UN agency to add a pinch of regulation to booming spice, herb sector

The spice and herb trade is a multi-billion dollar business. Photo: FAO/Daniel Beaumont

The spice and herb trade is a multi-billion dollar business. Photo: FAO/Daniel Beaumont

11 February 2014 – Black pepper, vanilla and basil are among the spices and herbs under scrutiny as a newly created committee meets today in India to develop quality standards for the multi-billion industry, which could also aid small farmers in selecting what to grow and how, the United Nations food agency today announced.

“Once clear internationally accepted standards are established, consumers can trust the safety and quality of the spices and herbs they buy,” Ren Wang, Assistant Director General of the UN Food and Agricultural Organization’s (FAO) Agriculture and Consumer Protection Department said.

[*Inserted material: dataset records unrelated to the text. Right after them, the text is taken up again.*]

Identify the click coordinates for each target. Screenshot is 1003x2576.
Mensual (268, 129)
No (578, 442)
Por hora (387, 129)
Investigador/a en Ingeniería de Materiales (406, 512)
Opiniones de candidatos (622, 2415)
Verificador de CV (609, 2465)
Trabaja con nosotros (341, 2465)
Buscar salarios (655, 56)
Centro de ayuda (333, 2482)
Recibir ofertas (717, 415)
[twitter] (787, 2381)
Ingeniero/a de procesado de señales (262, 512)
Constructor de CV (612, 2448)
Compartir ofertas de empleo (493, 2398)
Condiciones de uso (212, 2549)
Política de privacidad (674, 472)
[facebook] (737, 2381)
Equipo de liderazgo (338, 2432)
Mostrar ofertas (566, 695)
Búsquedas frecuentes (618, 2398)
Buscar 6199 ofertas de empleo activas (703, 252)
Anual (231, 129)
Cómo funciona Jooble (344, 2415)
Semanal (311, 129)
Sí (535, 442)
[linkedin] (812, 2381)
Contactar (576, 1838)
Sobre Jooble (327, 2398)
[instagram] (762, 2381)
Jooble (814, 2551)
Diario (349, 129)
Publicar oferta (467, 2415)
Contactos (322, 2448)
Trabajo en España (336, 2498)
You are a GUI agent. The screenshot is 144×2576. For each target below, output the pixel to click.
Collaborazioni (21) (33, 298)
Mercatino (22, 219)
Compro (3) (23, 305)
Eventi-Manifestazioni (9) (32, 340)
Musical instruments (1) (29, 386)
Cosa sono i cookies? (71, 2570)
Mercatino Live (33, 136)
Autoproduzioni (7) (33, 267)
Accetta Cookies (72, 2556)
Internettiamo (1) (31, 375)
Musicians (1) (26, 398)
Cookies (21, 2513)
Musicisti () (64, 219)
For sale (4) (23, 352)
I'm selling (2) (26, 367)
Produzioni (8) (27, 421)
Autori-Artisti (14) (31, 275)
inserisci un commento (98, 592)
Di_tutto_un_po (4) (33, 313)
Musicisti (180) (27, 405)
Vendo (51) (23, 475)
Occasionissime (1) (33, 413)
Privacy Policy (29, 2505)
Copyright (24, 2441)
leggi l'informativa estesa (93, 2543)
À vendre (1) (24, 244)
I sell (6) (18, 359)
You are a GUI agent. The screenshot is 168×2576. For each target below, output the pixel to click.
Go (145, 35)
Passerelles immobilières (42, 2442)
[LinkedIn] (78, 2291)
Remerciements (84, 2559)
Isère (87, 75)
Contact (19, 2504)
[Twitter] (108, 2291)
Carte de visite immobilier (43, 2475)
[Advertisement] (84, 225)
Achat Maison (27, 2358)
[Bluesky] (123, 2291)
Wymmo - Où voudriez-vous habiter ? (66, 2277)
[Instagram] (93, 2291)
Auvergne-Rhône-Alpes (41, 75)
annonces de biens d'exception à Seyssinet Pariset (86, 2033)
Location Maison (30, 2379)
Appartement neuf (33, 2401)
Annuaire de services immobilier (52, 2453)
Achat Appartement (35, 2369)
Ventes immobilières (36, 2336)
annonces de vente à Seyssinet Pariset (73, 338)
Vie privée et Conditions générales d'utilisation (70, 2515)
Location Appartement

The Codex Committee on Spices and Culinary Herbs (CCSCH) is part of the Codex Alimentarius Commission, established in 1963 by FAO and the UN World Health Organization (WHO) to develop harmonized international food standards, guidelines and codes of practice to protect the health of the consumers and ensure fair practices in the food trade.

The spice and herb sector has been enjoying rapid growth for several decades as demand grows in booming economies in Asia and elsewhere, and increased recognition of their health and culinary benefits.

“While there are standards for some spices and herbs already, there is no global body that provides product specific, harmonized quality standards for whole and ground spices and culinary herbs,” the FAO said in its news release.

At its nearly week-long meeting in the southern Indian city of Kochi, the Committee will continue ongoing efforts to establish general standards for spices and herbs in line with other foods, based on hygiene, contaminants and pesticide residues.

A set of standards could also aid small-scale farmers, the UN agency said, showing them more clearly “what they should be growing and to what standard.”

According to the FAO publication ‘Spices and Herbs for Home and Market,’ there are around fifty spice and herb plants of global trade significance, but many other spices and herb crops are expanding and offer good returns to small-scale farmers.